*About this task:*
The expected reply is all of the data, returned exactly.

*Dataset extract:*
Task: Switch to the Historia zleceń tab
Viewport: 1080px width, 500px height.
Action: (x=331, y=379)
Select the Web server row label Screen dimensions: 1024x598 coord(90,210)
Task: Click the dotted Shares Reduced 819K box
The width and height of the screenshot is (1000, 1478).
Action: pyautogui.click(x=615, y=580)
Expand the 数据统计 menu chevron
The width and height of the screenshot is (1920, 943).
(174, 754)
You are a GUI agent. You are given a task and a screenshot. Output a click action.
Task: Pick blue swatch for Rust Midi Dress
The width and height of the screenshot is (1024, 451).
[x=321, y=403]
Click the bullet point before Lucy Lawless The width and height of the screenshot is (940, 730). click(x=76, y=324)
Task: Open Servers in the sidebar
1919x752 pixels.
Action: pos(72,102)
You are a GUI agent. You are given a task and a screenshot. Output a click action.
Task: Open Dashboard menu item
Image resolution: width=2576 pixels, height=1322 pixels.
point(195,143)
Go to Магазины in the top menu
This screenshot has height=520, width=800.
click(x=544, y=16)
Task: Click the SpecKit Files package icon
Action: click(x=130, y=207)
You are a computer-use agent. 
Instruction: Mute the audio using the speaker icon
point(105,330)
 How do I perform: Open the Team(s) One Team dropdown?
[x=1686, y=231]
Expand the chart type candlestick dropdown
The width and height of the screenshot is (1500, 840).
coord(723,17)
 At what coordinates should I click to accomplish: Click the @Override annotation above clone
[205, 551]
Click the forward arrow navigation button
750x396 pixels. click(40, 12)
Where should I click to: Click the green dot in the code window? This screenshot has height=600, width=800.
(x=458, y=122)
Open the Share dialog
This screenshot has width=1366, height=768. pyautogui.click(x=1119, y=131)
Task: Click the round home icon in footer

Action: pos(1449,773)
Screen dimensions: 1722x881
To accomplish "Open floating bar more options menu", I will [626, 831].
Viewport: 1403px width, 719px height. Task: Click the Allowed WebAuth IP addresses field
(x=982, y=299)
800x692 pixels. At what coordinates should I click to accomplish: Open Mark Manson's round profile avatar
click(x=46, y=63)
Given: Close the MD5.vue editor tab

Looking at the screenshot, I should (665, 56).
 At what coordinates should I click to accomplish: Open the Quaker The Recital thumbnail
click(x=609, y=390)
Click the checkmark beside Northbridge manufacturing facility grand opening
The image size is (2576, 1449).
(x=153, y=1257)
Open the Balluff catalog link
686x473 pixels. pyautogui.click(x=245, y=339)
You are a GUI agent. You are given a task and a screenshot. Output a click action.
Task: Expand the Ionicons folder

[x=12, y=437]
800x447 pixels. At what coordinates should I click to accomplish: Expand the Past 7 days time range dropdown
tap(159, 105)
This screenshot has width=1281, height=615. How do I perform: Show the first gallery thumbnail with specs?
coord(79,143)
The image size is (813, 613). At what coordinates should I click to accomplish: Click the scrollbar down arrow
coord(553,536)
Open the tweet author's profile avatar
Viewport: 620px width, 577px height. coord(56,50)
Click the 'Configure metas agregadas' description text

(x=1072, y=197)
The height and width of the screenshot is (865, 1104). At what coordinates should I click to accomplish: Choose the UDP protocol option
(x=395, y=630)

*Written answer:*
Task: Switch to the Historia zleceń tab
Viewport: 1080px width, 500px height.
Action: (x=331, y=379)
Select the Web server row label Screen dimensions: 1024x598 coord(90,210)
Task: Click the dotted Shares Reduced 819K box
The width and height of the screenshot is (1000, 1478).
Action: pyautogui.click(x=615, y=580)
Expand the 数据统计 menu chevron
The width and height of the screenshot is (1920, 943).
(174, 754)
You are a GUI agent. You are given a task and a screenshot. Output a click action.
Task: Pick blue swatch for Rust Midi Dress
The width and height of the screenshot is (1024, 451).
[x=321, y=403]
Click the bullet point before Lucy Lawless The width and height of the screenshot is (940, 730). click(x=76, y=324)
Task: Open Servers in the sidebar
1919x752 pixels.
Action: pos(72,102)
You are a GUI agent. You are given a task and a screenshot. Output a click action.
Task: Open Dashboard menu item
Image resolution: width=2576 pixels, height=1322 pixels.
point(195,143)
Go to Магазины in the top menu
This screenshot has height=520, width=800.
click(x=544, y=16)
Task: Click the SpecKit Files package icon
Action: click(x=130, y=207)
You are a computer-use agent. 
Instruction: Mute the audio using the speaker icon
point(105,330)
 How do I perform: Open the Team(s) One Team dropdown?
[x=1686, y=231]
Expand the chart type candlestick dropdown
The width and height of the screenshot is (1500, 840).
coord(723,17)
 At what coordinates should I click to accomplish: Click the @Override annotation above clone
[205, 551]
Click the forward arrow navigation button
750x396 pixels. click(40, 12)
Where should I click to: Click the green dot in the code window? This screenshot has height=600, width=800.
(x=458, y=122)
Open the Share dialog
This screenshot has width=1366, height=768. pyautogui.click(x=1119, y=131)
Task: Click the round home icon in footer

Action: pos(1449,773)
Screen dimensions: 1722x881
To accomplish "Open floating bar more options menu", I will [626, 831].
Viewport: 1403px width, 719px height. Task: Click the Allowed WebAuth IP addresses field
(x=982, y=299)
800x692 pixels. At what coordinates should I click to accomplish: Open Mark Manson's round profile avatar
click(x=46, y=63)
Given: Close the MD5.vue editor tab

Looking at the screenshot, I should (665, 56).
 At what coordinates should I click to accomplish: Open the Quaker The Recital thumbnail
click(x=609, y=390)
Click the checkmark beside Northbridge manufacturing facility grand opening
The image size is (2576, 1449).
(x=153, y=1257)
Open the Balluff catalog link
686x473 pixels. pyautogui.click(x=245, y=339)
You are a GUI agent. You are given a task and a screenshot. Output a click action.
Task: Expand the Ionicons folder

[x=12, y=437]
800x447 pixels. At what coordinates should I click to accomplish: Expand the Past 7 days time range dropdown
tap(159, 105)
This screenshot has width=1281, height=615. How do I perform: Show the first gallery thumbnail with specs?
coord(79,143)
The image size is (813, 613). At what coordinates should I click to accomplish: Click the scrollbar down arrow
coord(553,536)
Open the tweet author's profile avatar
Viewport: 620px width, 577px height. coord(56,50)
Click the 'Configure metas agregadas' description text

(x=1072, y=197)
The height and width of the screenshot is (865, 1104). At what coordinates should I click to accomplish: Choose the UDP protocol option
(x=395, y=630)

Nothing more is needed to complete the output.